What to work on:
Lines from the one containing "0541 - 600 80 799 (67, 477)" through the last one in the data below: write them out word for word, and only them.
===== Excerpted records
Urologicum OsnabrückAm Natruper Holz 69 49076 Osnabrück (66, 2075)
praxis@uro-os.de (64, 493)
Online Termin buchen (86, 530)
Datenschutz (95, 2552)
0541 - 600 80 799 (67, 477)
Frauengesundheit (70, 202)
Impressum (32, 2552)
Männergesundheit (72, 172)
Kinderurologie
==========
Response:
0541 - 600 80 799 (67, 477)
Frauengesundheit (70, 202)
Impressum (32, 2552)
Männergesundheit (72, 172)
Kinderurologie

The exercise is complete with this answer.